Airports in India are planning to introduce full-body scanners for security checks to replace the existing manual screening processes. A test has already been conducted at the New Delhi airport in the Indian capital.
Central Industrial Security Force (CISF), which handles security arrangements at most commercial Indian airports, confirmed the move recently, but provided no indication of when the new system was likely to be adopted throughout the country, according to news channel NDTV.
Full-body scanning machines are very common in the West, but airport authorities in India have so far relied on the pat-down manual screening method.

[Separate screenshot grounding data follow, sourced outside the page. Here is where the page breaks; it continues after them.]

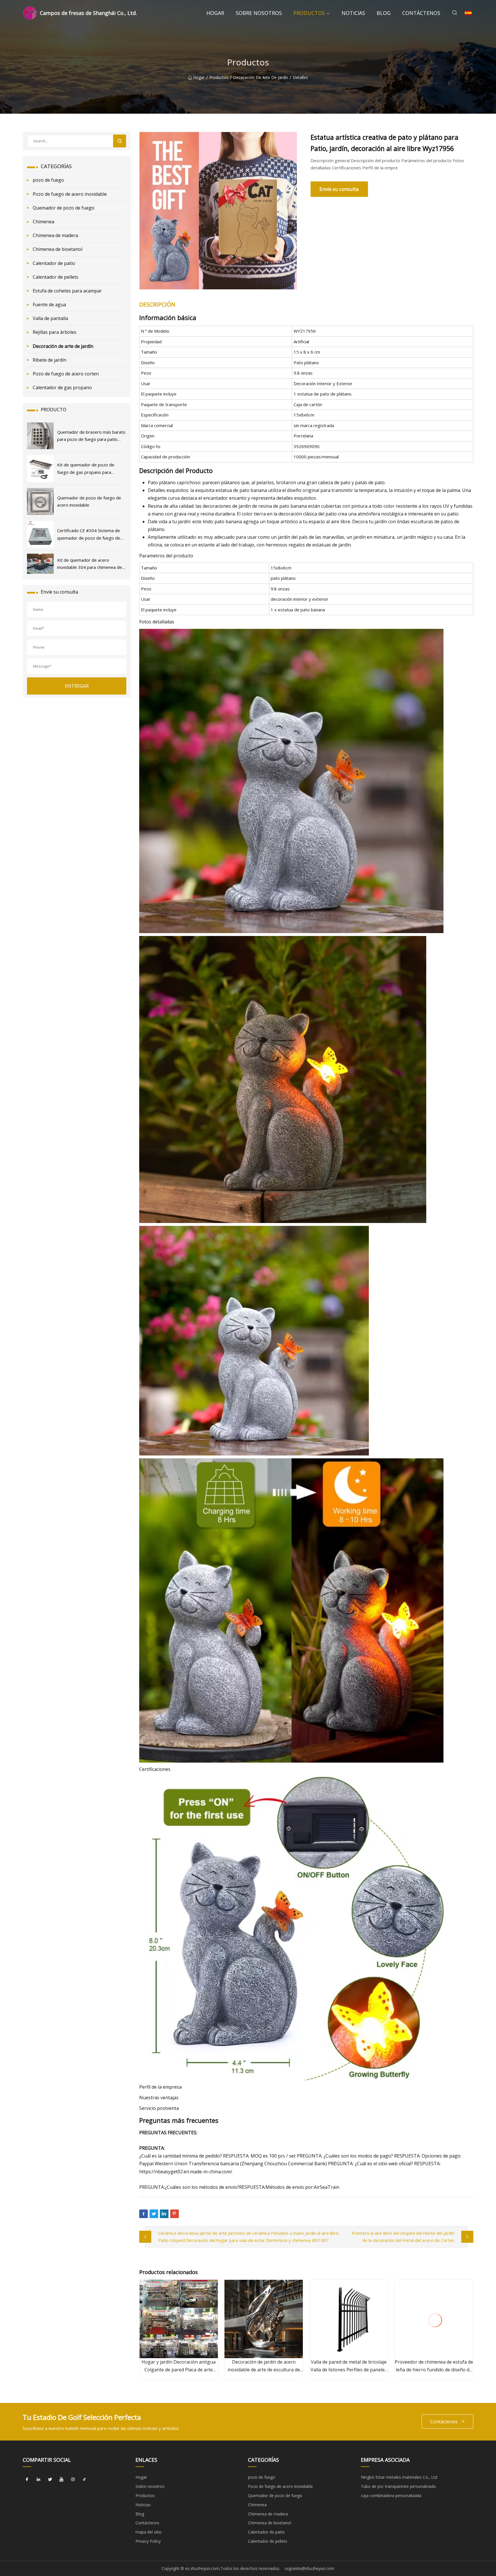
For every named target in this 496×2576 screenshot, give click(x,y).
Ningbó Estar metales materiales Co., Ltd (399, 2477)
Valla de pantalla (50, 318)
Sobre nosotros (259, 12)
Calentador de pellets (55, 277)
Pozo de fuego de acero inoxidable (70, 194)
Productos (309, 12)
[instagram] (73, 2479)
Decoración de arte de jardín (260, 77)
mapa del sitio (148, 2532)
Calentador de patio (54, 263)
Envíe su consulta (339, 189)
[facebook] (27, 2479)
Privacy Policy (148, 2541)
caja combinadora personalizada (391, 2495)
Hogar (215, 12)
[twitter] (50, 2479)
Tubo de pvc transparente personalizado (398, 2486)
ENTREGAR (77, 686)
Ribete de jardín (49, 360)
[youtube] (61, 2479)
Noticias (353, 12)
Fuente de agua (49, 304)
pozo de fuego (48, 180)
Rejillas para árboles (54, 332)
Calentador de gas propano (62, 387)
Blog (384, 12)
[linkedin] (38, 2479)
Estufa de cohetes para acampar (67, 291)
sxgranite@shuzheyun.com (309, 2568)
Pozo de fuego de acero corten (66, 374)
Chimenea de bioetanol (57, 249)
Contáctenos (421, 12)
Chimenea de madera (55, 235)
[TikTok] (84, 2479)
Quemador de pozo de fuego (63, 208)
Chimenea (43, 221)
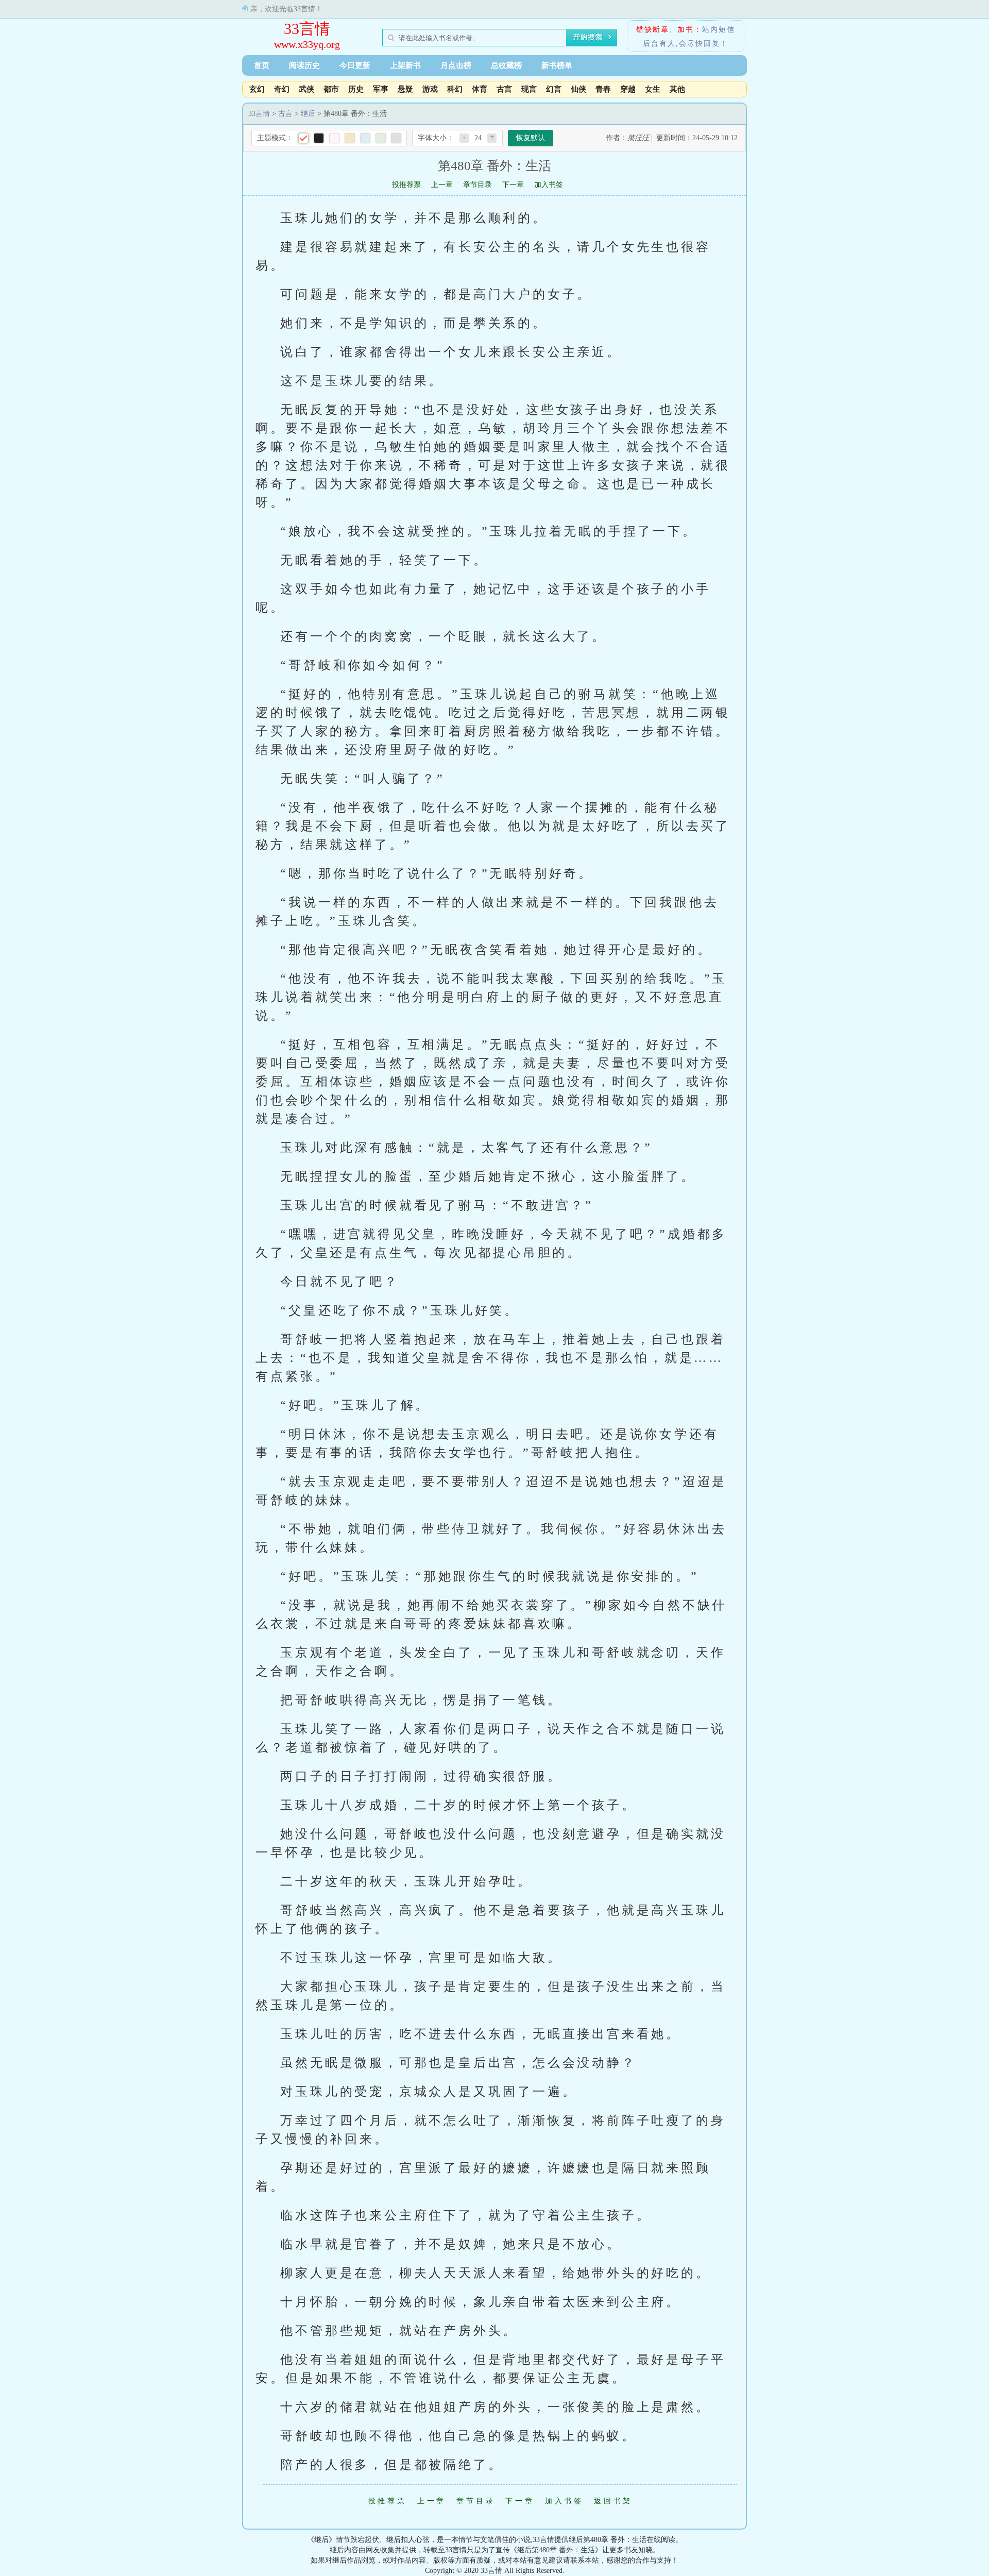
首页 (261, 65)
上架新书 (405, 65)
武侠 (306, 89)
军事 (380, 89)
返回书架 (613, 2501)
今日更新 (354, 65)
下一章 (513, 185)
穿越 (628, 89)
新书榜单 (556, 65)
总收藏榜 (506, 65)
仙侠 (578, 89)
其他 (677, 89)
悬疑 (405, 89)
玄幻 (257, 89)
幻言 (553, 89)
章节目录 (477, 185)
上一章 (442, 185)
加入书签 (548, 185)
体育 (479, 89)
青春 (603, 89)
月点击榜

With the aim to modernise, a pilot project was launched in New Delhi a few months ago where two full-body screening machines were installed for fliers.
The machines were optional, but many passengers who went through the scanners found it uncomfortable, the news channel reported.
CISF Director General OP Singh said that the full-body scanners will be a vital part of the Indian airport security system in the future, but declined to comment on when that could happen. With regard to the security measures adopted in the West in the recent past — like the US and the UK banning electronic articles like laptops in the passenger cabins of planes, he said they would study the move and its impact over the Indian aviation industry.
"We need some time to study this move. We take out the laptop computers from the bags and screen it in India. We are studying the move and what specific inputs it has been based on and if we need to take any such step we will do it," he noted.